Conceptos Básicos
ユーロ圏とその主要加盟国の経済データを網羅した新しい大規模データセット「EA-MD-QD」を用いて、共通金融政策ショックに対する国別反応の非対称性を分析した結果、コア国と周辺国間で、特に失業率の反応に大きな違いが見られることが明らかになった。
論文タイトル: ユーロ圏とその加盟国における大規模データセットと共通金融政策の動学的影響
研究目的: 本論文は、ユーロ圏とその主要加盟国(オーストリア、ベルギー、フランス、ドイツ、ギリシャ、アイルランド、イタリア、オランダ、ポルトガル、スペイン)の経済データを網羅した新しい大規模データセット「EA-MD-QD」を構築し、公開することを目的とする。さらに、このデータセットを用いて、共通金融政策ショックが各国に与える影響の非対称性を分析する。
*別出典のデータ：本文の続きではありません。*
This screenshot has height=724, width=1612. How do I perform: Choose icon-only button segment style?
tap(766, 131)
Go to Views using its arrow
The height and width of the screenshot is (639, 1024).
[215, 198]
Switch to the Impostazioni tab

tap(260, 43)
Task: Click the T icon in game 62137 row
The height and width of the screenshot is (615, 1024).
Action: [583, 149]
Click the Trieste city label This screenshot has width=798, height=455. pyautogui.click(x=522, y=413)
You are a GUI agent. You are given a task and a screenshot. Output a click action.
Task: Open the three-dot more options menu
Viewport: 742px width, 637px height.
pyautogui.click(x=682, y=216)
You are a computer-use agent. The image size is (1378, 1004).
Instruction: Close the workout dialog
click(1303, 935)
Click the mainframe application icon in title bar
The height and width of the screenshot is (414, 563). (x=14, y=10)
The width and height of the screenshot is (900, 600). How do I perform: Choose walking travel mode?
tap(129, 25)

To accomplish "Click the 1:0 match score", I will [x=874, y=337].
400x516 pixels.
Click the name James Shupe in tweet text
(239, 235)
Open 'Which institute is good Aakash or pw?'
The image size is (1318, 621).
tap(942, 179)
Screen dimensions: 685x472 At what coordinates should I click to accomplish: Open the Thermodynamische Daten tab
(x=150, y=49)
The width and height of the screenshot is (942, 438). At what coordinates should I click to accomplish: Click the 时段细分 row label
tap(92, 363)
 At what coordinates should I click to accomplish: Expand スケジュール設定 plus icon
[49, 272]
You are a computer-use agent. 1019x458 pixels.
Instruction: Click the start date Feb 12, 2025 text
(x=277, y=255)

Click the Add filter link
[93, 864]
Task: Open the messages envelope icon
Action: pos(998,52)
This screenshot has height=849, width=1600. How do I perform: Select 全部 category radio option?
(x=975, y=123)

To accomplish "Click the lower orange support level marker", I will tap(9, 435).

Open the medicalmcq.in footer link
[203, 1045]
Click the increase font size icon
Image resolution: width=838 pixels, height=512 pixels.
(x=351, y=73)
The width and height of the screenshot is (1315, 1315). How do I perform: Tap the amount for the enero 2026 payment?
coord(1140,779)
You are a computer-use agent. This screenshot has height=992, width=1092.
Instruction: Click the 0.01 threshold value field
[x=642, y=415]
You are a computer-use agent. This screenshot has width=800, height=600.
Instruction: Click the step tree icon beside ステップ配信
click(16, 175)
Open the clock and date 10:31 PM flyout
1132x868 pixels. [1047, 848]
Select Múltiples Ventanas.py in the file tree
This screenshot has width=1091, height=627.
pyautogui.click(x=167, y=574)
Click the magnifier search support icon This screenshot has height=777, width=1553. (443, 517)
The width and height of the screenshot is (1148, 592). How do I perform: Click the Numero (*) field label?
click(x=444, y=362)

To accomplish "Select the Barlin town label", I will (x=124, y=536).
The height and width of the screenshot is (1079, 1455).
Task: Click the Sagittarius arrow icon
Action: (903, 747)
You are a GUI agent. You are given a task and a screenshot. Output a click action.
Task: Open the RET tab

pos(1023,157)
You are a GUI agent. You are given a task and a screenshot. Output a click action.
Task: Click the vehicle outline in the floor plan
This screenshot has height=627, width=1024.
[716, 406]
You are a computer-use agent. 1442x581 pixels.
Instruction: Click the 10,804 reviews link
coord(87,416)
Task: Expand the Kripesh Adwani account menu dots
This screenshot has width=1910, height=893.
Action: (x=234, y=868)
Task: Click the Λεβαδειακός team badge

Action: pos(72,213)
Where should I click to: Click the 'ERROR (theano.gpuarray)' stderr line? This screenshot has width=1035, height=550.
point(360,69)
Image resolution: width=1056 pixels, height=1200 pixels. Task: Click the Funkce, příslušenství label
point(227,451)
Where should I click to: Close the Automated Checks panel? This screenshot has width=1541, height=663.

手法: データセットは、ユーロスタット、欧州中央銀行(ECB)、経済協力開発機構(OECD)、FREDなどの公的機関から収集された、2000年から最新月までの四半期および月次データで構成されている。データの処理には、季節調整、欠損値の補完、外れ値処理などが行われている。分析には、共通要素ベクトル自己回帰モデル(CC-VAR)を用い、共通金融政策ショックの識別には、月次データには高頻度プロキシSVAR、四半期データには符号制約を用いている。
主要な結果:
データセット分析の結果、ユーロ圏全体の産出量と物価水準の変動には大きな違いが見られることが明らかになった。産出量の変動は、物価水準の変動よりも共通のユーロ圏全体の要因に大きく影響を受けており、これは実体経済変数の方が名目変数よりもユーロ圏の景気循環との同期性が高いことを示唆している。
共通金融政策ショックに対する国別反応は、名目変数に比べて実体経済変数でばらつきが大きかった。特に、失業率の反応は国によって大きく異なり、コア国と周辺国間で顕著な違いが見られた。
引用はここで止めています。